Data supplied ::
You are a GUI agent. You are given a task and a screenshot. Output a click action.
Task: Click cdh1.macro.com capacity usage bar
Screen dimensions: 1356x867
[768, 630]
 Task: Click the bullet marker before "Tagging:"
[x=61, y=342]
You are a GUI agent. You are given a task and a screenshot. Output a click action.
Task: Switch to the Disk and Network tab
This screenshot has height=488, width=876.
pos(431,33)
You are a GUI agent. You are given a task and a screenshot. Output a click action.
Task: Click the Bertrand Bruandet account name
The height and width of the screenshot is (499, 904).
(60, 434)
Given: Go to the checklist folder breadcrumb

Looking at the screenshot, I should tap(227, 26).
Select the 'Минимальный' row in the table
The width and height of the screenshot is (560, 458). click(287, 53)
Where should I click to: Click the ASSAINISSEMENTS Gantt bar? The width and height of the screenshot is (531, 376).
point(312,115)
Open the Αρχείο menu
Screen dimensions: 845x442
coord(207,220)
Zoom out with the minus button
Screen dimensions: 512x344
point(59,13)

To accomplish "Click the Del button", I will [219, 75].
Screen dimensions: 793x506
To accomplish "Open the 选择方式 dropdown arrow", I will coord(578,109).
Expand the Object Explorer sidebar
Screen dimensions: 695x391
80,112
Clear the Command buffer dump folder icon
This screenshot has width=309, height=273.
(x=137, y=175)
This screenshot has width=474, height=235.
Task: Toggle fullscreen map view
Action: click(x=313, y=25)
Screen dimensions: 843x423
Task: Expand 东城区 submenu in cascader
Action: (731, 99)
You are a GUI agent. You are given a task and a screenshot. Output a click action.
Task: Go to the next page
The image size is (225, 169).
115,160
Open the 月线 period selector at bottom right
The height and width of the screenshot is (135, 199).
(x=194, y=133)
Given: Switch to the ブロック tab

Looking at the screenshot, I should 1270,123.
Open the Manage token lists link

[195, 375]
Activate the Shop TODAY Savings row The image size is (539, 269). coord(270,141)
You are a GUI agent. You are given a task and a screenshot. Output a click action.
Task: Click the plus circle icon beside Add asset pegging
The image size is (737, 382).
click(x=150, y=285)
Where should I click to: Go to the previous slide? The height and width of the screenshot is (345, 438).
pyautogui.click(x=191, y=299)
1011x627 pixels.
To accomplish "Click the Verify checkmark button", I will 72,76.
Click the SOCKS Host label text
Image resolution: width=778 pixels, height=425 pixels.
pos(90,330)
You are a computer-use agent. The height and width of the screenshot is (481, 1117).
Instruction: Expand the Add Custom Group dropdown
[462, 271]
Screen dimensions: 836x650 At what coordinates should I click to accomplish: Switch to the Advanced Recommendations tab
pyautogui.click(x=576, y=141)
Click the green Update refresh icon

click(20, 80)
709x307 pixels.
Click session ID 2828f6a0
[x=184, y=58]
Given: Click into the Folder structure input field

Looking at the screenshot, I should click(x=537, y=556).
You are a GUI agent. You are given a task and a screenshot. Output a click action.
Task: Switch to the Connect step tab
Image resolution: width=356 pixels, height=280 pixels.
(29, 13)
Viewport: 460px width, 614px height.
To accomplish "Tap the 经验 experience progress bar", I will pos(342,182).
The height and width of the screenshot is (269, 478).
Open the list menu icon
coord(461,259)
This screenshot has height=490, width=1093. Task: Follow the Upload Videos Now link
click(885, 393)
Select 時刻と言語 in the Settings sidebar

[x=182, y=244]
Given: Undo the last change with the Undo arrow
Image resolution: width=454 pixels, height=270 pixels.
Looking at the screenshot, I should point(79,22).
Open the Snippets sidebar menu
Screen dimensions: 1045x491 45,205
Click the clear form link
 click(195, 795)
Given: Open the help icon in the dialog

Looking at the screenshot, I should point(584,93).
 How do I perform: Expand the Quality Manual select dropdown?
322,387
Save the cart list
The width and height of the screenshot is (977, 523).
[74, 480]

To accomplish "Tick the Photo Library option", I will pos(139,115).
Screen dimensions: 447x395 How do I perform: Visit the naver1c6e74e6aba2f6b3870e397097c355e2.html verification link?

Task description ::
From the items above, copy out in full every line that contains the word "Open".

Task solution ::
Open the Αρχείο menu
To accomplish "Open the 选择方式 dropdown arrow", I will coord(578,109).
Open the 月线 period selector at bottom right
Open the Manage token lists link
Open the list menu icon
Open the Snippets sidebar menu
Given: Open the help icon in the dialog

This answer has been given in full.